College is expensive. Four years at an elite university like Princeton or Harvard will set you back around $160,000.
That’s a lot of money, but consider the benefits: The professors, the coursework, the people you’ll meet and the invaluable experiences you’ll have. And, of course, the bottom line: You’ll earn more money afterward. In fact, on average, the holder of a four-year college degree will earn 62% more over their lifetimes than a typical high-school graduate. And that’s just on average. The return on investment for attending one of the nation’s 25 or so most selective colleges is far more impressive. Money well spent, right?
Well, not necessarily.
Although there is clearly a correlation between earnings and a four-year degree, a correlation isn’t the same thing as a cause. Economists like Robert Reischauer ruffled feathers several years ago by pointing out that talented, driven kids are more likely to go to college in the first place — that they succeed, in other words, because of their innate abilities, not because of their formal education. Bill Gates, who dropped out of Harvard to start Microsoft, certainly doesn’t fit the stereotype of a low paid college dropout.

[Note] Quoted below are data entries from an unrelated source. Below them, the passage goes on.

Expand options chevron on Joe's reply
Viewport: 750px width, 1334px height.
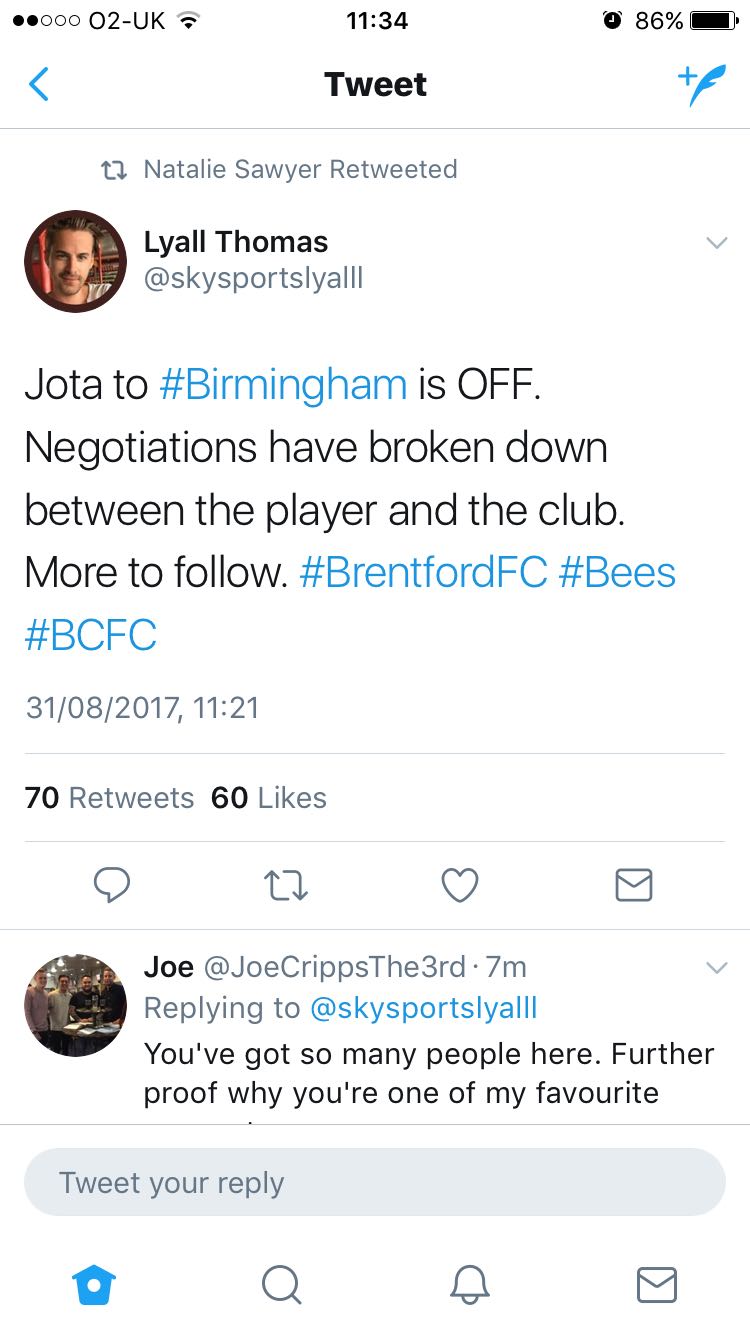(x=716, y=968)
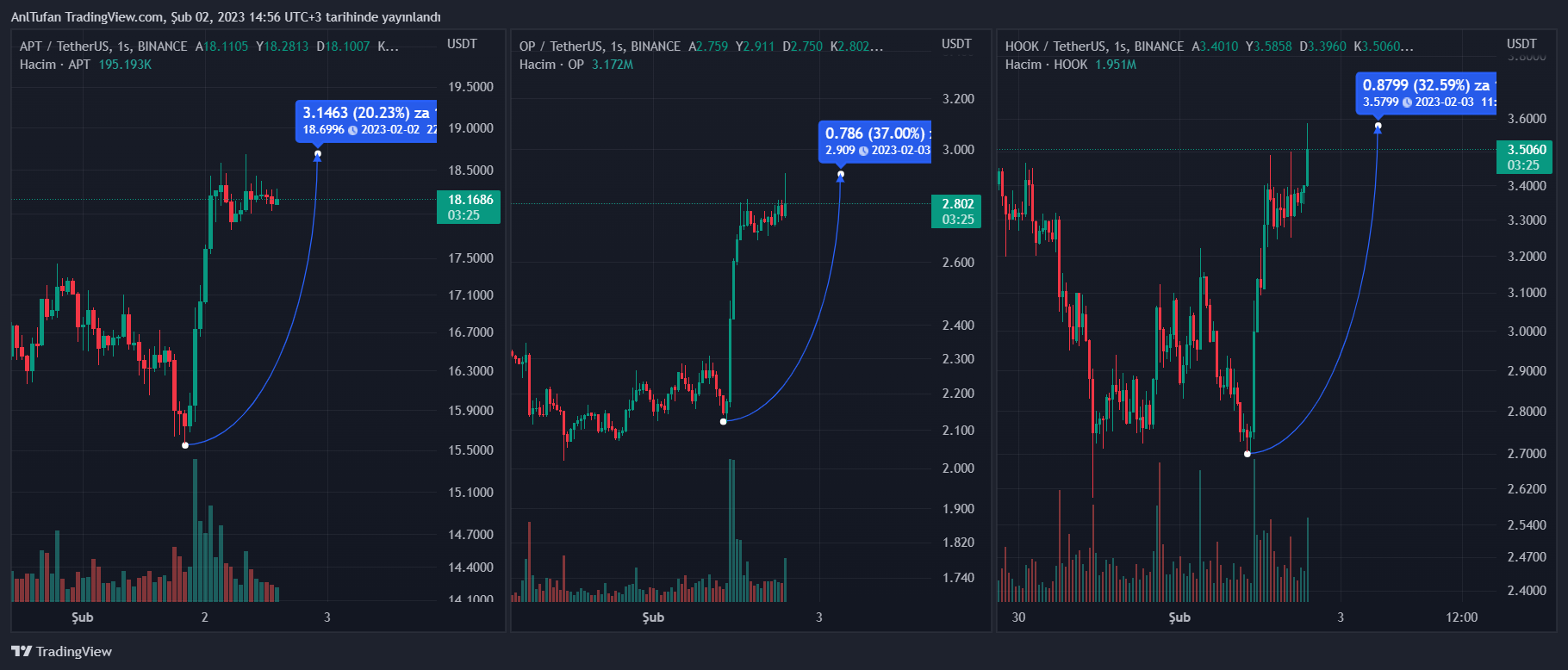Open the USDT currency selector on HOOK chart
Image resolution: width=1568 pixels, height=670 pixels.
click(1521, 44)
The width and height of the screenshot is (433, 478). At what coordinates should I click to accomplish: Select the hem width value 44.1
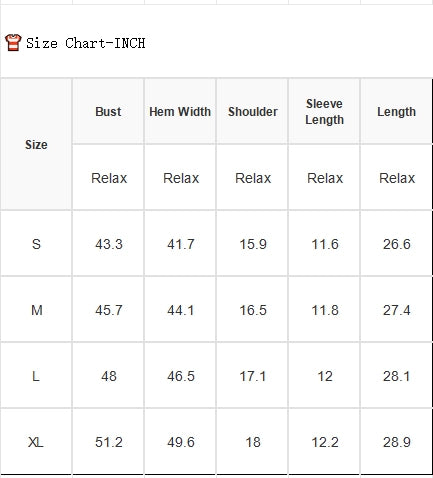[x=181, y=310]
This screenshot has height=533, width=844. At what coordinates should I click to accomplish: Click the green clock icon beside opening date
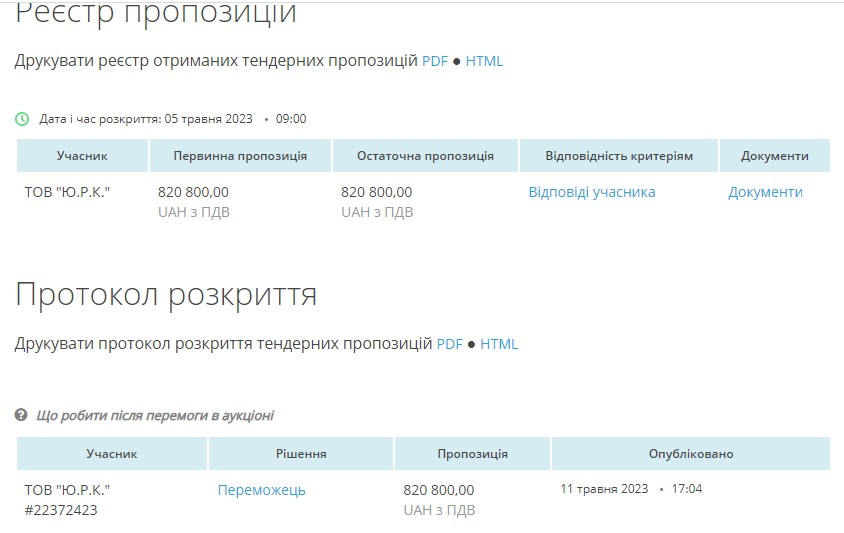coord(22,119)
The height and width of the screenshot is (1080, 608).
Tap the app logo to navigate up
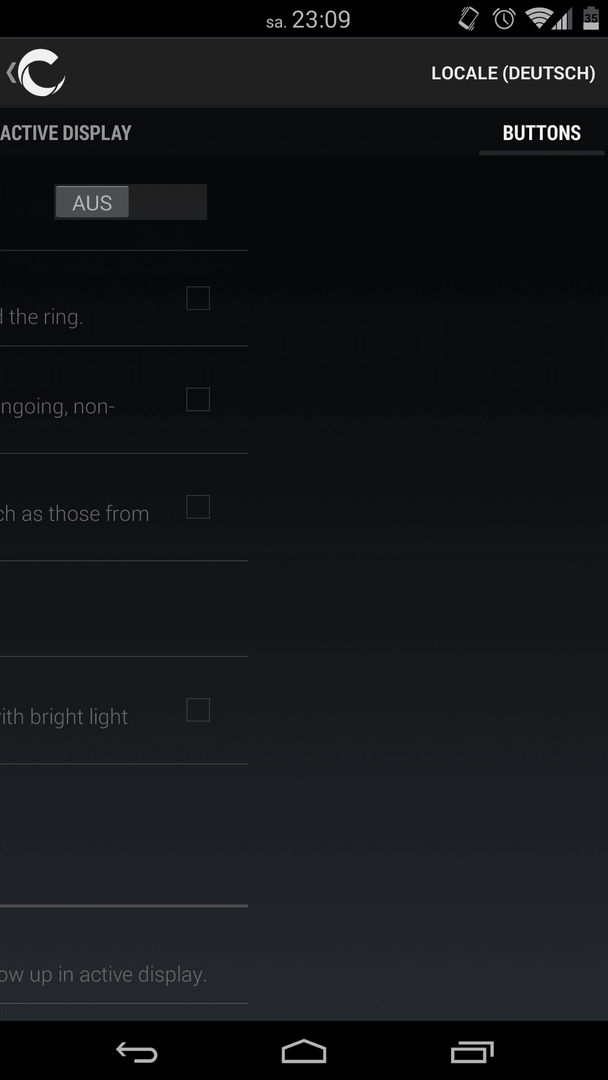36,72
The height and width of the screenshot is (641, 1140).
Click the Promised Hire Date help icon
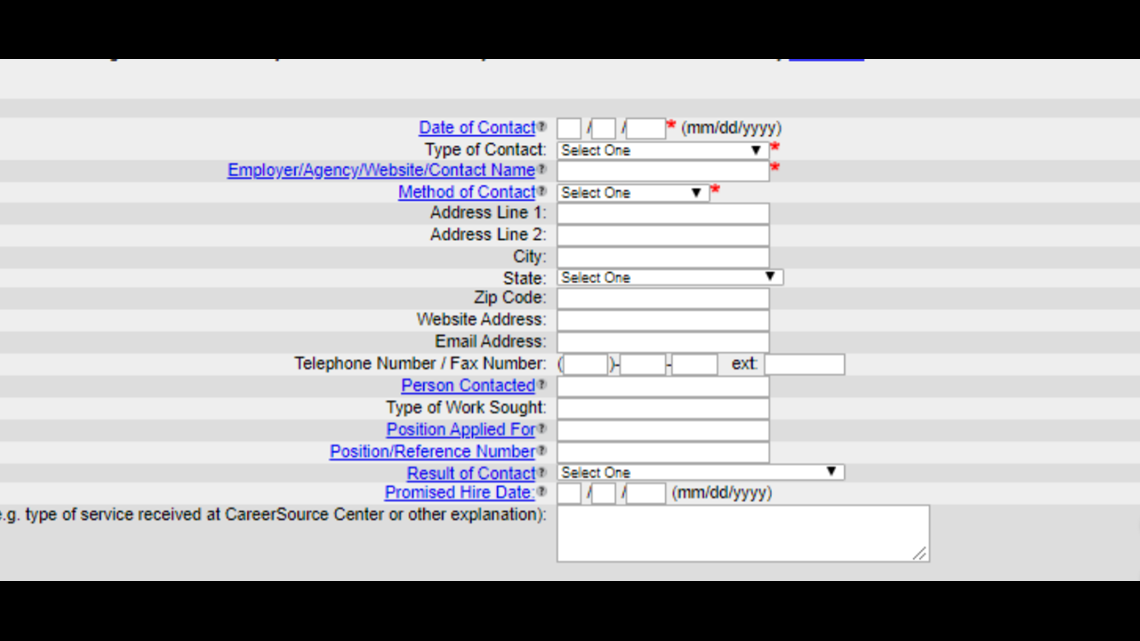point(541,493)
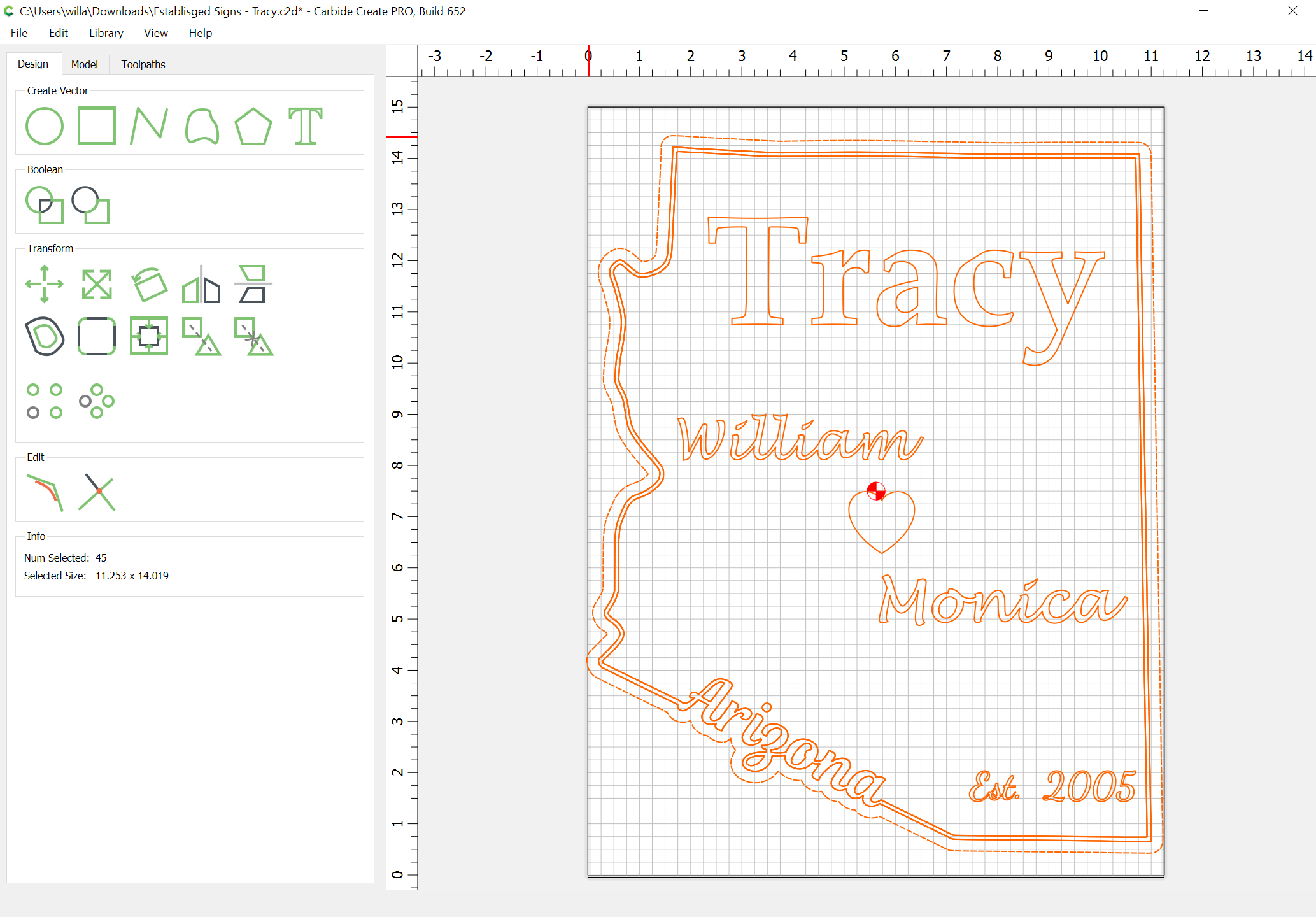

In fact, more than a couple of billionaires never graduated from college. Larry Ellison, cofounder of database giant Oracle, dropped out of the University of Illinois and is now worth $16 billion. Fellow billionaire John Simplot, inventor of the frozen French fry, never even finished high school. Neither did Alan Gerry, who built the first cable television network in upstate New York and then sold it to Time Warner Cable for $2.8 billion.
In fact, there is plenty of evidence that what really matters is how smart you are, not where — or even if — you went to school. According to a number of studies, small differences in SAT scores, which you take before going to college, correlate with measurably higher incomes. And, according to a report from the National Bureau of Economic Research, the lifetime income of high-school dropouts is directly associated with their scores on a battery of intelligence tests.
By this logic, the real economic value in a Princeton degree is not the vaunted Princeton education, but in signaling potential employers that you are smart enough to get into Princeton. Actually, attending the classes is irrelevant. A few years back, we even went so far as to speculate that an entrepreneur could build a healthy businesses by charging, say $16,000, to certify qualified high-school graduates as Ivy League material. (See: “Is Yale A Waste Of Money?”) College-skippers could invest the $144,000 savings and have a nice nest-egg built up by the time they are in their mid-30s. And they could use their formative years between 18 and 22 to learn an actual trade.
For, in truth, most professions — journalism, software engineering, sales, and trading stocks to name but a few — depend far more on “on-the-job” education than on classroom learning. Until relatively recently, lawyers, architects and pharmacists learned their trade through apprenticeship, not through higher education.
Certainly some jobs — medical doctors and university professors — require formal education. But many do not, and between the Internet and an excellent public library system, most Americans can learn pretty much anything for a nominal fee. By all means, go to college if you want the “university experience,” but don’t spend all that cash just on the assumption that it will lead you to a higher-paying job.